The mother of two young boys with a rare disease is begging Pharmac to fund a medication which could change her children's lives.

Lani McLeod's two sons, two-year-old Lincoln and 11-week-old Harlan, both have spinal muscular atrophy (SMA) - a neuromuscular disease which can rob a human of their most basic functions such as sitting, standing, and even breathing. 

The one drug which could change her children's lives, Spinraza, is unfunded.

McLeod says funding Spinraza for all SMA affected children would cost $6 million annually - but despite a strong funding recommendation to Pharmac from the Rare Disorders Subcommittee it's no closer to being available. 

Pharmac chief executive Sarah Fitt said the recommendation is not a guarantee. 

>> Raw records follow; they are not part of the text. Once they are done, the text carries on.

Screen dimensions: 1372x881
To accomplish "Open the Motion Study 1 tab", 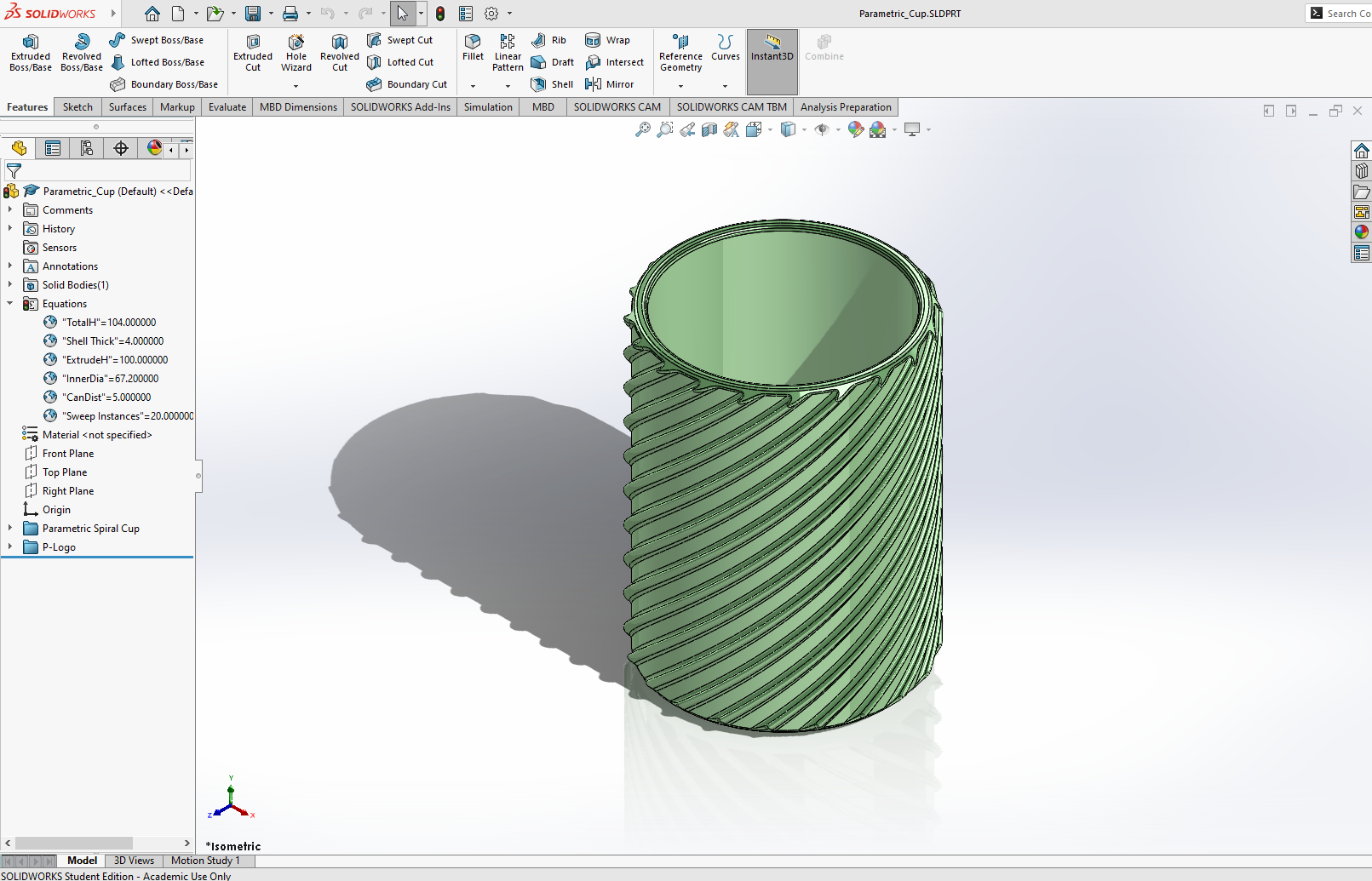I will coord(204,861).
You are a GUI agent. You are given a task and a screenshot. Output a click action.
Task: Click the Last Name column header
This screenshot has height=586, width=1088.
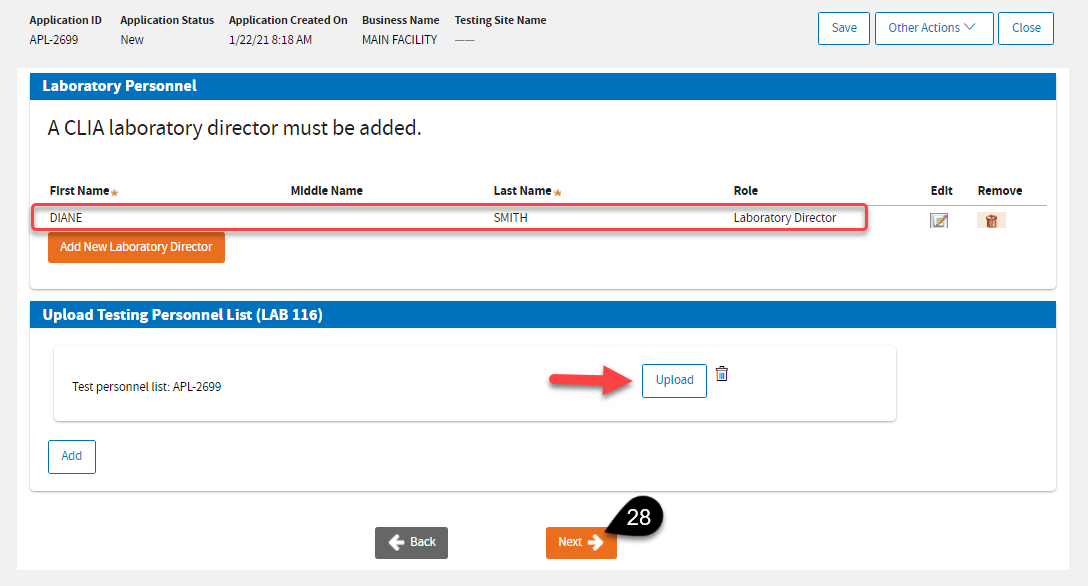tap(522, 191)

"We are continuing to work with the supplier of Spinraza on their funding application and will consider any further comment or information they provide.

"Having a fixed budget means we need to make careful and considered funding choices in the interests of all New Zealanders."

McLeod says she doesn't think she's asking for much.

"For our boys and the rest of the children it basically stops the disease in its tracks and allows them to gain a bit more function with what they haven't lost yet - so the earlier the better."

McLeod's partner Jim says funding would be "huge".

"At the moment, trying to get Lincoln around, he's at the age where he wants to be exploring but he just can't - he's stuck with what he's got in front of him because he relies on other people to move him around," he said.

The couple is also desperately trying to get a wheelchair for Lincoln, so he can have more agency.

It's been a two-month wait, just to be put on a waiting list.

"He's getting very hard to carry around - we've been informed we're on the waiting list, but that's coming up on three months just for a waiting list - now we have to wait for it to be approved."

Wheelchair provider Enable said due to COVID-19 there are 21 people in line before him for a chair.